Hi Janet, thanks! I have 8-ft-long double-tube end-to-end water bags around the pool so not even a piece of pine straw or snail will make its way into the pool until I uncover next June (curiously, snails come from the ground here in central AL, far from the coast--can you tell I'm not a native?)! Virtually nothing has changed since I covered it except lack of sunlight. I sure wish I could keep it open year-round like you do (but then there would also be the expense of running the pump). The trees really preclude that. In my naïveté 8 years ago when I moved from the north and landed here and bought the property I uncovered it Jan. 1st after all the trees were bare, only to experience week after week of trees dropping various things in the spring - I mean, the stuff gets so deep you can almost shovel it. You can imagine what it has the capacity to do to a pool/pump, esp. the impeller.
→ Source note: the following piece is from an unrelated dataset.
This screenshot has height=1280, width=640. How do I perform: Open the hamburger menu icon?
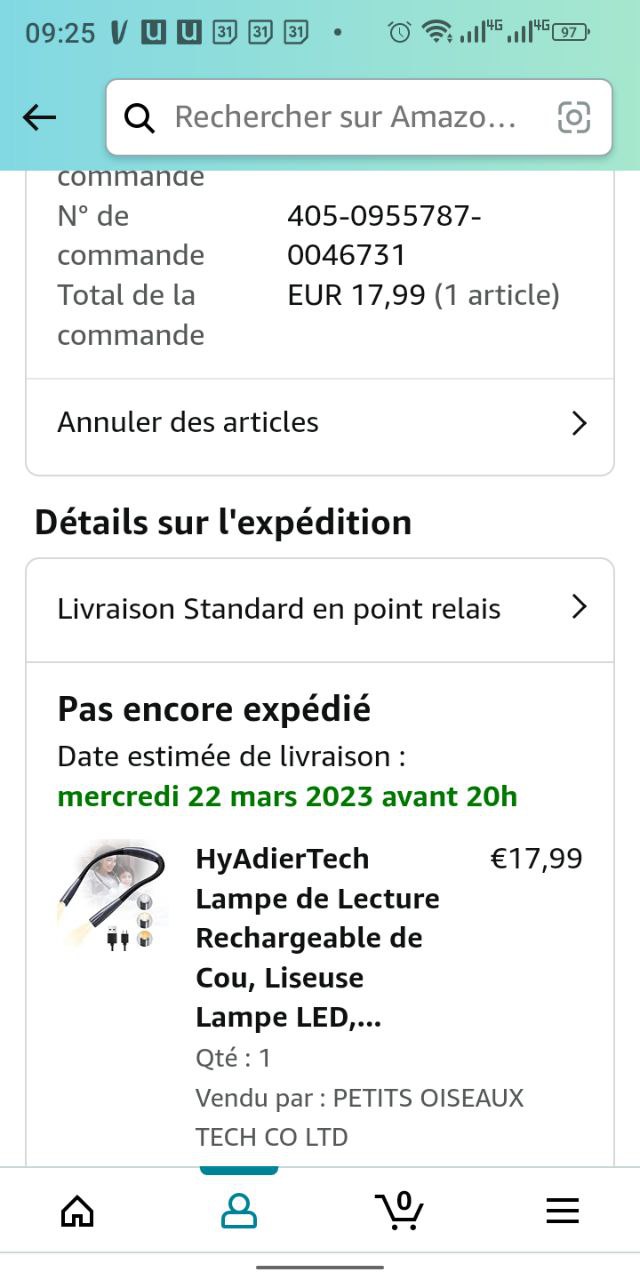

Chem geek, when I took a test sample last night, the water was still fairly warm - I'd guess 81-82 (although this will change fast now that the nights are cooling off). By "anemic" I mean that there was no intensity of hue - it was weak, or, anemic. If I had to extrapolate at all, I'd say it was low vs. high. There was no pink to it at all. I'll retest tonight and look at it more critically. Still, I don't understand why it would abruptly change since the time it was covered when the pH was stable all season long except for having to add two cups of acid every few weeks. That's why I wondered if sunlight is the change component. Nothing else seems to make any sense. Alas, it was easier these past two seasons just not testing pH as I never worried about it. That said, with pools, ignorance is not bliss.